* Soal
Menurut teks tentang branchless banking, pada tanggal berapa fungsi pengawasan dan pengaturan industri perbankan beralih kepada Otoritas Jasa Keuangan?

* Teks Bacaan
^^^^^^^^^^^^^^^^

BRANCHLESS BANKING: Menunggu Gerak Cepat
OJK
Layanan perbankan tanpa kantor
alias branchless banking merupakan mimpi lama yang
telah ditiupkan sejak era Bank Indonesia dipimpin oleh Darmin Nasution. Ketika
itu, fungsi pengawasan dan pengaturan perbankan masih melekat sebagai tugas
Bank Indonesia. Bank
Indonesia telah menggandeng 5 bank dan 3 perusahaan telekomunikasi untuk
mengadakan uji coba pelaksanaan program branchless banking di sejumlah daerah pada Mei
hingga November 2013. Pada tahap ujicoba, agen-agen perbankan yang terdiri atas
agen individu maupun badan usaha menjalankan fungsi perbankan secara sederhana;
menerima simpanan uang, melayani transfer, dan menjadi jembatan pembayaran
berbagai tagihan seperti biaya listrik, air, jual beli pulsa.
Ketika fungsi pengawasan dan
pengaturan industri perbankan kemudian beralih kepada Otoritas Jasa Keuangan
(OJK) pada 31 Desember 2013, konsep branchless banking pun
pada akhirnya terbawa ke otoritas baru tersebut. Namun demikian, Bank Indonesia
masih mempertahankan wewenangnya sebagai otoritas di bidang sistem pembayaran.
Program branchless banking versi Bank Indonesia pun,
pada akhirnya, fokus hanya pada sistem pembayaran. Agen-agen perbankan yang
direkrut oleh bank, menurut aturan Bank Indonesia, dapat melayani registrasi
uang elektronik, melayani jasa pembayaran berbagai macam tagihan rutin, dan menyalurkan
bantuan pemerintah yang diberikan melalui uang elektronik.

^^^^^^^^^^^^^^^^

* Data penunjuk untuk tangkapan layar
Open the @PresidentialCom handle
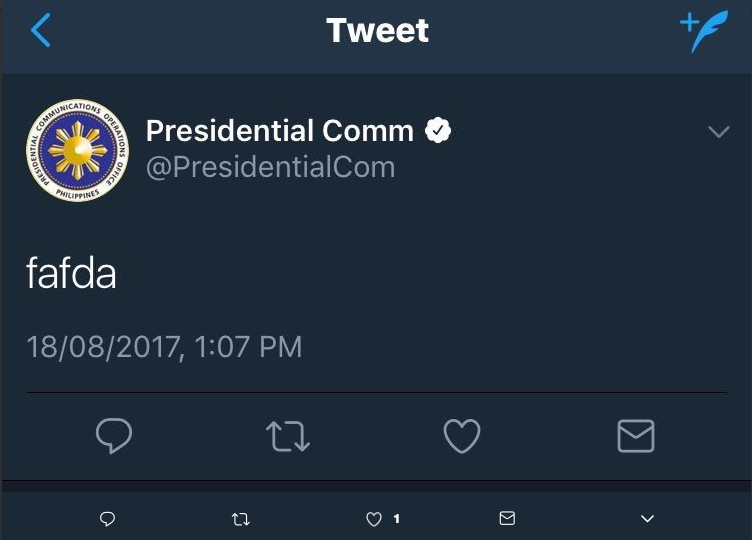 point(270,166)
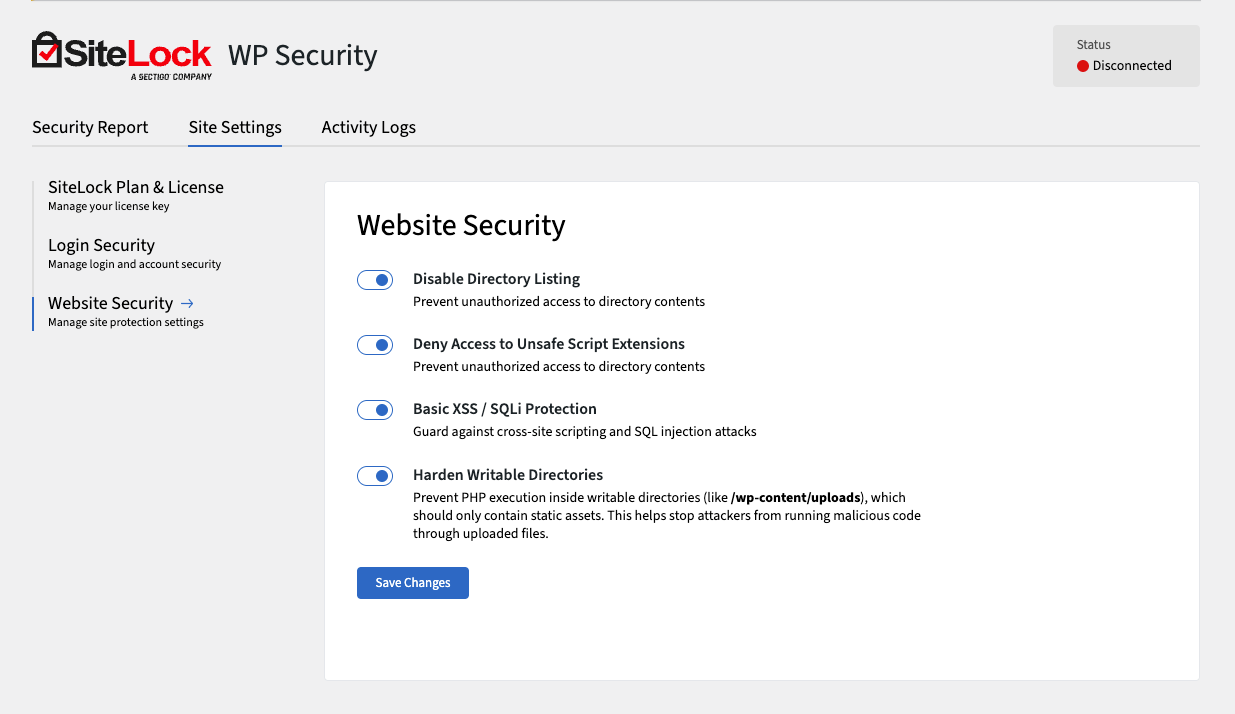Toggle Deny Access to Unsafe Script Extensions
This screenshot has width=1235, height=714.
coord(375,345)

^^^^^^^^^^^^^^^^

* Hasil Pengerjaan
Fungsi tersebut beralih kepada Otoritas Jasa Keuangan pada 31 Desember 2013.